- Assigned task -
From the entries below, retype only the lines from the one with "Click the car vehicle selection sidebar icon" through the one with "You are a computer-use agent. The height", exactly as written.

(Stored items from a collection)

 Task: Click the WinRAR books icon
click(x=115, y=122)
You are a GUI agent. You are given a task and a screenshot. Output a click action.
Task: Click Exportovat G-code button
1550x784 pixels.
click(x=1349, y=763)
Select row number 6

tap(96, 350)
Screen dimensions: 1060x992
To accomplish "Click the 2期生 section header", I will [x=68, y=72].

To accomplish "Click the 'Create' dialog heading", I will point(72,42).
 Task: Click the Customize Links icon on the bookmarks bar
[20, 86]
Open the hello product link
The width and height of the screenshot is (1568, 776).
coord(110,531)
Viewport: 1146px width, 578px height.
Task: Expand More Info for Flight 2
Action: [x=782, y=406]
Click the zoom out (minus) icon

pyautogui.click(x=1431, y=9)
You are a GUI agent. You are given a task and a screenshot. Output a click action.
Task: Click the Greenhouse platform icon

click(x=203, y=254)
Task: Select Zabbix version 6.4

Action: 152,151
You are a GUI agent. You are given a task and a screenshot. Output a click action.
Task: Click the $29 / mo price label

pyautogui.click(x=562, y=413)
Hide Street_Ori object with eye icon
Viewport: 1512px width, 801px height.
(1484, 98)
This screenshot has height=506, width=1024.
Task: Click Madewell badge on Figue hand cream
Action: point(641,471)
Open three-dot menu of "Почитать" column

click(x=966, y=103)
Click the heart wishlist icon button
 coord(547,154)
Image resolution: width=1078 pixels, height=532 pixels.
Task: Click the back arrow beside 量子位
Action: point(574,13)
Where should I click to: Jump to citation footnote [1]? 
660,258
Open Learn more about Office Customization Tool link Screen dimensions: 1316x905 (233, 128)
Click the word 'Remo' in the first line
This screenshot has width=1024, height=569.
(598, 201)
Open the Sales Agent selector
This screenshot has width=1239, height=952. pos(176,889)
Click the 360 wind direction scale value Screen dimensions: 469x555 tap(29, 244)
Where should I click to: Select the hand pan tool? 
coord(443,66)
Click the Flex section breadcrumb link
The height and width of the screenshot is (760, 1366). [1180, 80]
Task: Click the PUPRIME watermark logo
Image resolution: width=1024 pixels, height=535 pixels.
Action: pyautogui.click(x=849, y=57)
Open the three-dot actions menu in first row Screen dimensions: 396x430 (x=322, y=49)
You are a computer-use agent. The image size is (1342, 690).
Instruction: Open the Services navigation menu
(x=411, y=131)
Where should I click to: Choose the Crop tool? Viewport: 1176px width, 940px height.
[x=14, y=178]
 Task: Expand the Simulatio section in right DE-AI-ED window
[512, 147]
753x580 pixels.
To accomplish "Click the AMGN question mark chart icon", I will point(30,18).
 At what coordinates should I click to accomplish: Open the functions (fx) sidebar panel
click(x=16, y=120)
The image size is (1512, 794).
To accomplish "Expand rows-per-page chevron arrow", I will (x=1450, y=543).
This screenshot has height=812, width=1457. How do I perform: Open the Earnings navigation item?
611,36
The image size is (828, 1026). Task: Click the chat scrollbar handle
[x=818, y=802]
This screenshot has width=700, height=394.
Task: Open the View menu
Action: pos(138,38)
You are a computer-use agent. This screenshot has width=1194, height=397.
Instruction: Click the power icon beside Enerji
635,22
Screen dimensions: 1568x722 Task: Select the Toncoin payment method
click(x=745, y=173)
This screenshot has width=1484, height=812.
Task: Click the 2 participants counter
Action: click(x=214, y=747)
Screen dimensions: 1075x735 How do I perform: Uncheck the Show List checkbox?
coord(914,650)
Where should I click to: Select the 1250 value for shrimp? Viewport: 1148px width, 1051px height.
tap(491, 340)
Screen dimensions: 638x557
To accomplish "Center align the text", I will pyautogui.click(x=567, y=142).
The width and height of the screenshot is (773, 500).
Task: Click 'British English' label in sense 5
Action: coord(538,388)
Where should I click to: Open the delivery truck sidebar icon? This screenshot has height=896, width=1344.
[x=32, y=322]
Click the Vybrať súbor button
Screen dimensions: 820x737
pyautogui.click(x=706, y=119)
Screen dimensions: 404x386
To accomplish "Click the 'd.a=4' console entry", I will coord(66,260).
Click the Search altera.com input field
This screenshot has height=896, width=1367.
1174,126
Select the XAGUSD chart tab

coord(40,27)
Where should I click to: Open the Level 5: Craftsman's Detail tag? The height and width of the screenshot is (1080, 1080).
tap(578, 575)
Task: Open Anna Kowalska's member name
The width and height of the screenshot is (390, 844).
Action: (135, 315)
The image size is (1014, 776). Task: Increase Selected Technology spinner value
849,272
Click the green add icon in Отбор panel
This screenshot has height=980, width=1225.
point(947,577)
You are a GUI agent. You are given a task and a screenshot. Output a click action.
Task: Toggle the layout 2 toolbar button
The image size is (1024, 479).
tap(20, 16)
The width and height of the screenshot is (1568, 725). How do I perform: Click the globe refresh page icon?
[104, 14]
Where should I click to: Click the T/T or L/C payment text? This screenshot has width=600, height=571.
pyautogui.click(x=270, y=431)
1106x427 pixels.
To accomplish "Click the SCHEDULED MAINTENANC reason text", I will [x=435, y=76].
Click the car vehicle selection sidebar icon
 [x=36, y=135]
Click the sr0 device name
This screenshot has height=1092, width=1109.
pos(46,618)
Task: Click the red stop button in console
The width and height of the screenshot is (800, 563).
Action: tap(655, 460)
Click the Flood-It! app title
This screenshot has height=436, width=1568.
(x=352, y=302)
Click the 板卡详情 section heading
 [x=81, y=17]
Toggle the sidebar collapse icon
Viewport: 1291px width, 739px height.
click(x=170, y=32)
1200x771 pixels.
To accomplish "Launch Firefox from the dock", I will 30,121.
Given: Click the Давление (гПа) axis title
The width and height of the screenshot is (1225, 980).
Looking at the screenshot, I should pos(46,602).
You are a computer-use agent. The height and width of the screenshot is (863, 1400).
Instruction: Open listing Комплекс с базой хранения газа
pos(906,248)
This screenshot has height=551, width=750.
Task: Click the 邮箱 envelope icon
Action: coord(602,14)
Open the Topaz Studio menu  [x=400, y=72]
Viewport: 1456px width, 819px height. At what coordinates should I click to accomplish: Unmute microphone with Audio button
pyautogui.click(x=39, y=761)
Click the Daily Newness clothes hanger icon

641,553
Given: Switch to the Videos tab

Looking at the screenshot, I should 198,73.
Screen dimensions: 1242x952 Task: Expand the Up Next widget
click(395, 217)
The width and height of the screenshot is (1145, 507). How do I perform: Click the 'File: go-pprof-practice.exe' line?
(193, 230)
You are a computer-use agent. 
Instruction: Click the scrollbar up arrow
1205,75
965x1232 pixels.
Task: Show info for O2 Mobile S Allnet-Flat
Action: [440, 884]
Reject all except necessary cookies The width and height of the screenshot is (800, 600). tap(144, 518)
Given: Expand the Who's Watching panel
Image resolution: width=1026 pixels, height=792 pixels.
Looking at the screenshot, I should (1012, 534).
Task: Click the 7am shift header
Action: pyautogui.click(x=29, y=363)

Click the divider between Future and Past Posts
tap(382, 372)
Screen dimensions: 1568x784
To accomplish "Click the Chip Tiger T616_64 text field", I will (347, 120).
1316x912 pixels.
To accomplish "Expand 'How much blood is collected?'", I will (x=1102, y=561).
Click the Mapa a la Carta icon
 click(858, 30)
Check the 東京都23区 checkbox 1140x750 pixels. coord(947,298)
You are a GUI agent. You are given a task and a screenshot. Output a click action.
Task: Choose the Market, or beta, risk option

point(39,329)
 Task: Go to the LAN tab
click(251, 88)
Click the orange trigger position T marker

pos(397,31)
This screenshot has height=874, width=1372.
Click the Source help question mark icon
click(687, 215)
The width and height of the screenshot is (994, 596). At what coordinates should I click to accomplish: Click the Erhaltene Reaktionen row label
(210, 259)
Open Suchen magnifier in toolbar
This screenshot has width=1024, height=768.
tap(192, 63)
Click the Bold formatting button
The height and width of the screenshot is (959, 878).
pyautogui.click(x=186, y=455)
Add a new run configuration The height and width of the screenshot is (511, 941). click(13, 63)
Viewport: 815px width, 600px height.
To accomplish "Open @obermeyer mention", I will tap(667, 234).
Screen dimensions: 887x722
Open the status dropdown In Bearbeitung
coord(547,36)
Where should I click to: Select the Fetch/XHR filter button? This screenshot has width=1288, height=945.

- Response -
Click the car vehicle selection sidebar icon
 [x=36, y=135]
Click the sr0 device name
This screenshot has height=1092, width=1109.
pos(46,618)
Task: Click the red stop button in console
The width and height of the screenshot is (800, 563).
Action: tap(655, 460)
Click the Flood-It! app title
This screenshot has height=436, width=1568.
(x=352, y=302)
Click the 板卡详情 section heading
 [x=81, y=17]
Toggle the sidebar collapse icon
Viewport: 1291px width, 739px height.
click(x=170, y=32)
1200x771 pixels.
To accomplish "Launch Firefox from the dock", I will 30,121.
Given: Click the Давление (гПа) axis title
The width and height of the screenshot is (1225, 980).
Looking at the screenshot, I should pos(46,602).
You are a computer-use agent. The height and width of the screenshot is (863, 1400).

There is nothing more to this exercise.